### [Short exercise A]
Write out the passage from the Cummins notes that falls between "4.     Neither holistic" and "accessible to consciousness.", inclusive.

### [Given text]
>> start

Ranil Sandanayake

ID: 95146937

November 6, 2001

 

PHIL 473/673

Robert Cummins’ Representations, Targets and Attitudes

Chapter 7: Representation and Isomorphism

 

 

Desiderata

 

Definition

Desiderata:  something desired as essential (Merriam-Webster’s Collegiate Dictionary)

 

-        The conception of representational content should be:

 

1.     Distinct from targets

Ø      Error is a mismatch between the content of a representation and the target of a particular application of it. (p. 85)

 

2.     Distinct from attitude content

Ø      Attitude content     = application content

= representational content applied to target (p. 85-86)

 

3.     Independent of use or functional role

Ø      There is no room for error if by using “r to represent t” makes “r a representation of t”. (p. 86)

4.     Neither holistic nor atomistic

Ø      Some schemes of representation are holistic and others are not.  Thus it can’t be a property of meaning that it is holistic or atomistic. (p. 86)

 

Meaning and Meaningfor

 

Definition

*knowledge:  what philosophers normally call belief.  This term is used in psychology and artificial intelligence.  I can be neither true nor justified, and it need not be conscious or accessible to consciousness.

 

Meaning:          a two-place relation between a representation and a content

Meaningfor:          a three-place relation between a representation, a concept and a cognitive system

 

-        meaning is a semantic notion; meaningfor is a cognitive notion.

-        “If (representation) R means elevator, that is, represents the property of being an elevator, then R’s meaningfor me ought to be my *knowledge of elevators.”  (p. 87)

-        the distinction between meaning and meaningfor is obscured by ambiguity in the use of the word ‘concept’

 

-        Concept of elevator is:

1.     My cognitive grip on elevators, a cognitive structure that is, or at any rate, organizes my *knowledge of elevators

2.     A mental representation – an |elevator|

-        Number (1) is the majority view on concepts in psychology.  See elevator example (p. 88) and Figure 7.1 (p. 89)

-        Result:  One can have a concept of elevator without a mental representation.

>> end

### [Short exercise B]
Give again the entries below between the lines holding "The height and" and "Image resolution: width=1280", inclusive, leaving out the pictures.

### [Exercise data]
>> start

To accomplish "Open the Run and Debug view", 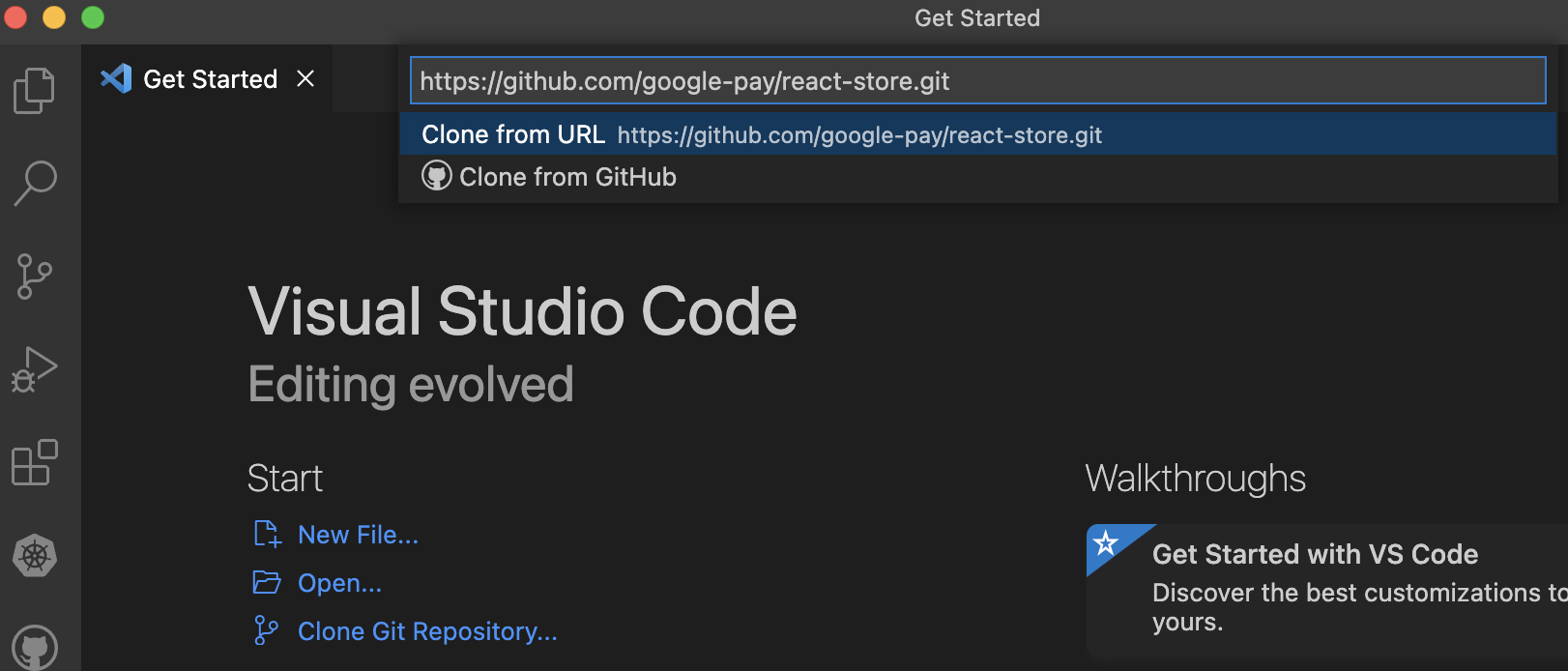I will pos(35,369).
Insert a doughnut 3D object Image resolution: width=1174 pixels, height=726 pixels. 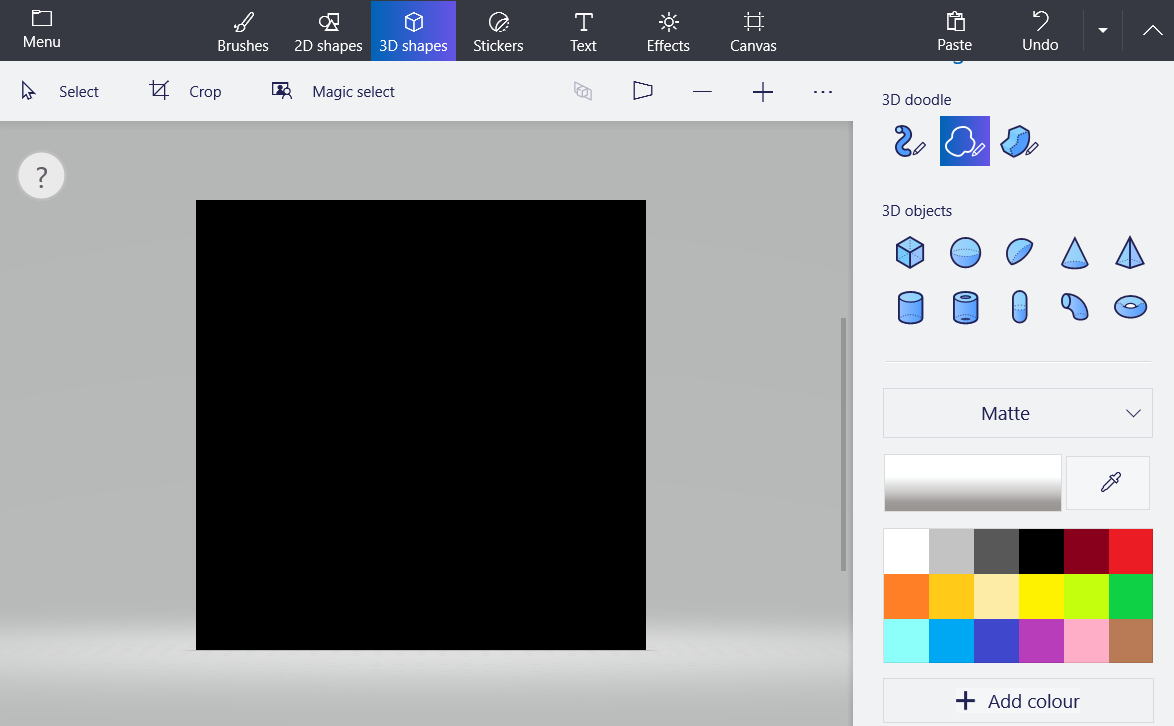pos(1130,307)
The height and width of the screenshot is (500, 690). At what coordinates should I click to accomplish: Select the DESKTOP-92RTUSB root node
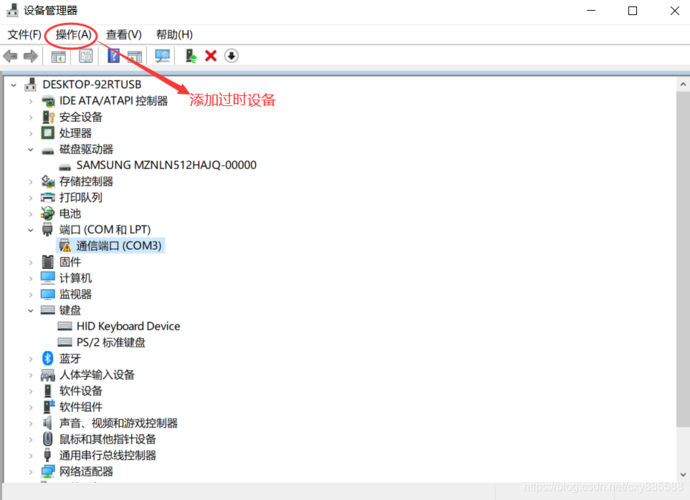[91, 85]
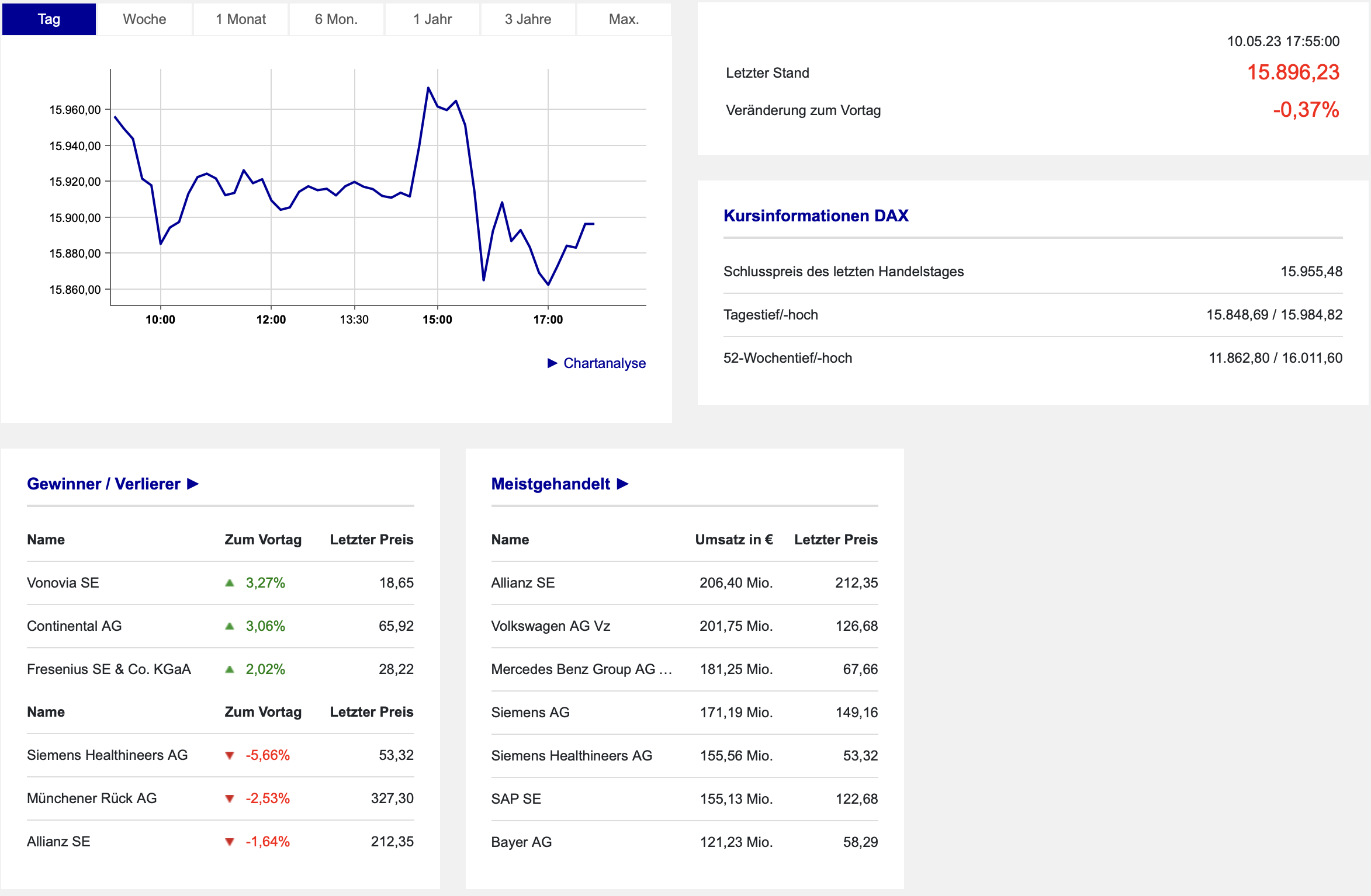1371x896 pixels.
Task: Click green up arrow beside Vonovia SE
Action: pyautogui.click(x=230, y=583)
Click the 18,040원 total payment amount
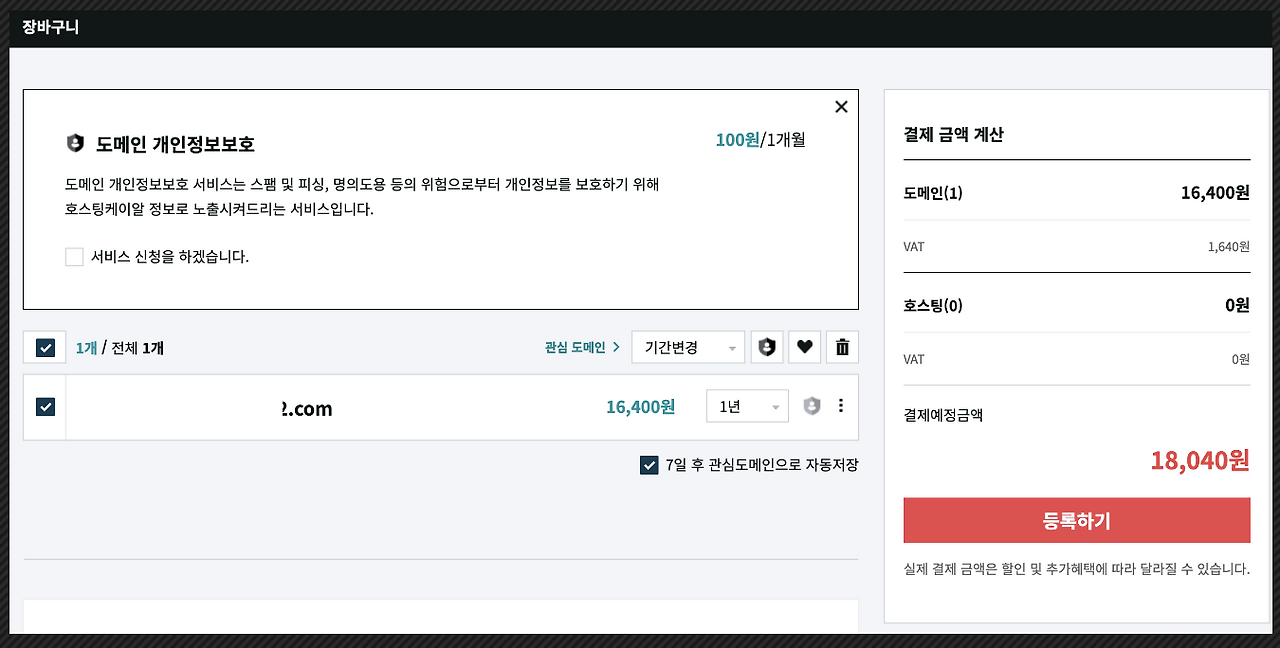Image resolution: width=1280 pixels, height=648 pixels. [1199, 460]
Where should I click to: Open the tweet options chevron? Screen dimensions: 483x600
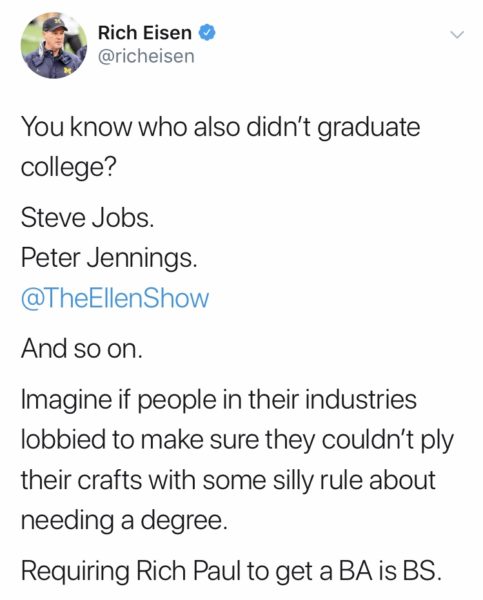click(457, 34)
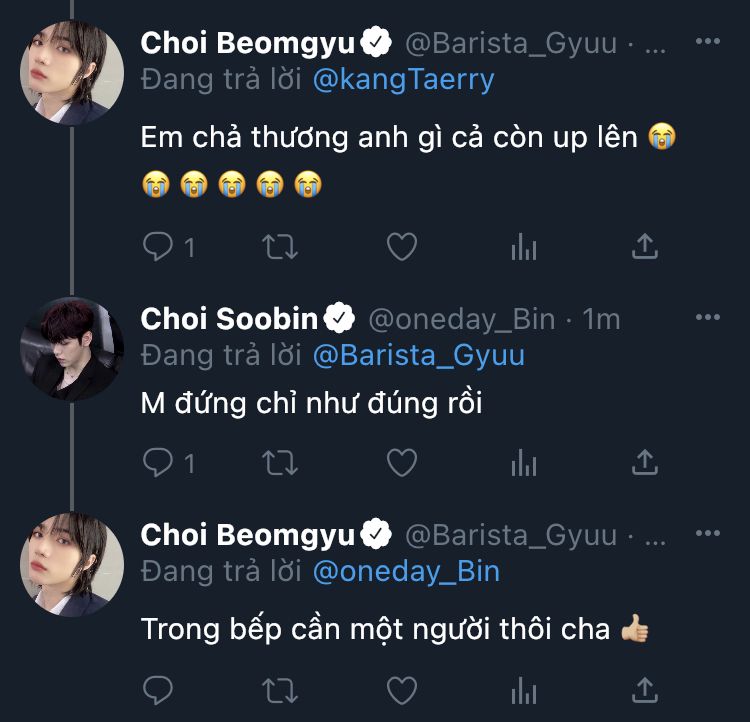This screenshot has width=750, height=722.
Task: Share Beomgyu's first crying tweet
Action: (x=646, y=246)
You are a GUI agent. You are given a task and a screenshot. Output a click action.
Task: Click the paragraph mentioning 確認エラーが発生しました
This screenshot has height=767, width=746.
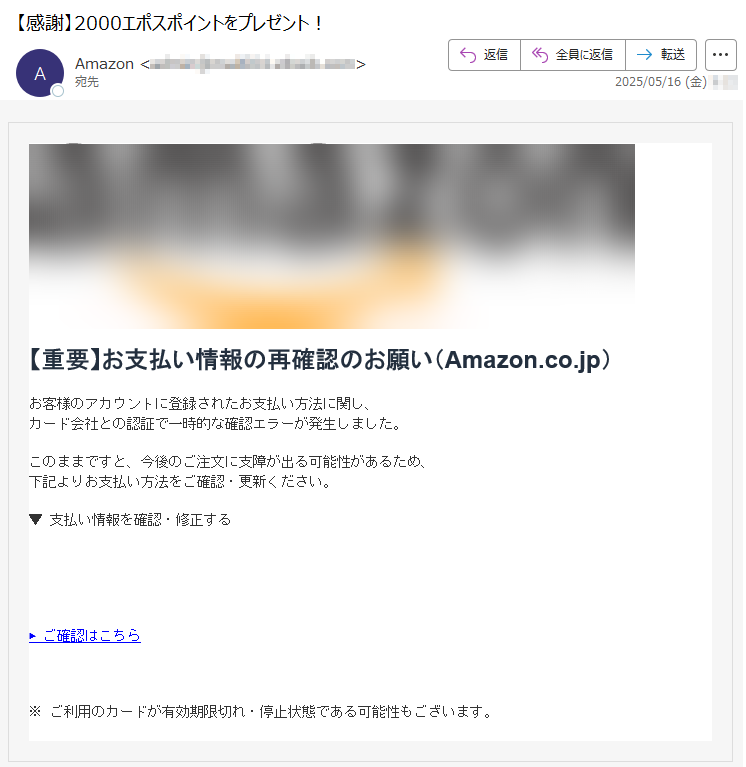click(215, 413)
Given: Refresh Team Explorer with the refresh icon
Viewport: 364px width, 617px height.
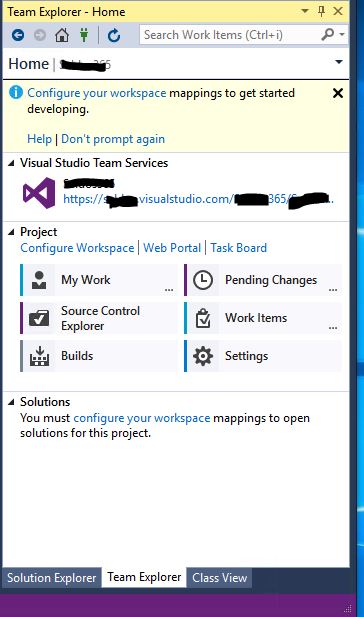Looking at the screenshot, I should [x=114, y=35].
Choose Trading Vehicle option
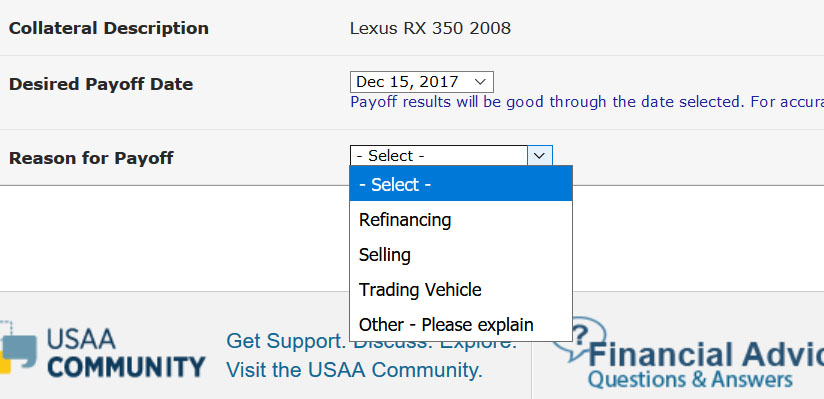This screenshot has height=399, width=824. [x=461, y=290]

>> end

### [Complete output A]
4.     Neither holistic nor atomistic

Ø      Some schemes of representation are holistic and others are not.  Thus it can’t be a property of meaning that it is holistic or atomistic. (p. 86)

 

Meaning and Meaningfor

 

Definition

*knowledge:  what philosophers normally call belief.  This term is used in psychology and artificial intelligence.  I can be neither true nor justified, and it need not be conscious or accessible to consciousness.

### [Complete output B]
The height and width of the screenshot is (500, 690). At what coordinates should I click to accomplish: Select the DESKTOP-92RTUSB root node
[91, 85]
1371x896 pixels.
Task: Click green up arrow beside Vonovia SE
Action: pyautogui.click(x=230, y=583)
Click the 18,040원 total payment amount
Image resolution: width=1280 pixels, height=648 pixels. [1199, 460]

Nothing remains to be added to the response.